Perhaps it is because America is such a large country where major cities are separated by great distances, but it's been my experience that many Americans rarely appreciate just how close major cities can be elsewhere in the world. Culture does not stop at national borders and the ancient cultures of the Near East do not line up along borders created by politicians in the 20th century.
This map of the Eastern Mediterranean coast doesn't have any national boundaries marked on it, but it does show the locations of the major cities and thus reveals how close they all really are. Beirut, Sidon, Tyre, Baalbek, Damascus, Acre, Haifa, Jericho, Jerusalem, and Amman are all within relatively short distances of each other. These cities were important even in the ancient world and their closeness reveal how there could be so much religious and cultural continuity in the region, even when travel was costly, difficult, and time-consuming.
It may also illustrate how there would be religious and cultural continuity between Phoenicians in the north and Canaanites in the south. Scholars believe that the name 'Phoenician' probably comes from the Greek phoinix, a red-purple color which probably refers to the famous red-purple dye produced and exported by Phoenicians for centuries. The name 'Canaan' may come from a Hurrian word, kinahhu, for the same color. Thus Phoenicia and Canaan are the same word for the same people, but in different languages.

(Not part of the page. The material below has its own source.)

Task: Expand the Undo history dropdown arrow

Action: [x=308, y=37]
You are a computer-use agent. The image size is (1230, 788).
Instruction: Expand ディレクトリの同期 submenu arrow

It is likely that the Phoenicians of the Iron Age (1200-333 BCE) are descendants of the Canaanites of the Bronze Age (3000-1200 BCE) who were themselves probably the southern branch of a larger Semitic group known as the Amorites. The lands occupied by the Canaanites would have included modern Syria, Lebanon, and Israel. It is argued by some scholars that later Hebrew people descended from the Aramaeans, another Semitic group that settled between Syria and Mesopotamia in the 12th and 13th centuries BCE.
Other cultures in the region experienced severe disruptions at the transition to the Iron Age, but not the Phoenicians. Major Phoenician cities like Tyre and Sidon may have been founded by Canaanites. Such continuity would be important because almost nothing of the original Canaanites remains. Thus, while the archaeological records for the Phoenicians is far less then scholars would like, they may provide evidence about what the Canaanites believed without having to rely solely on biased reports in the Bible.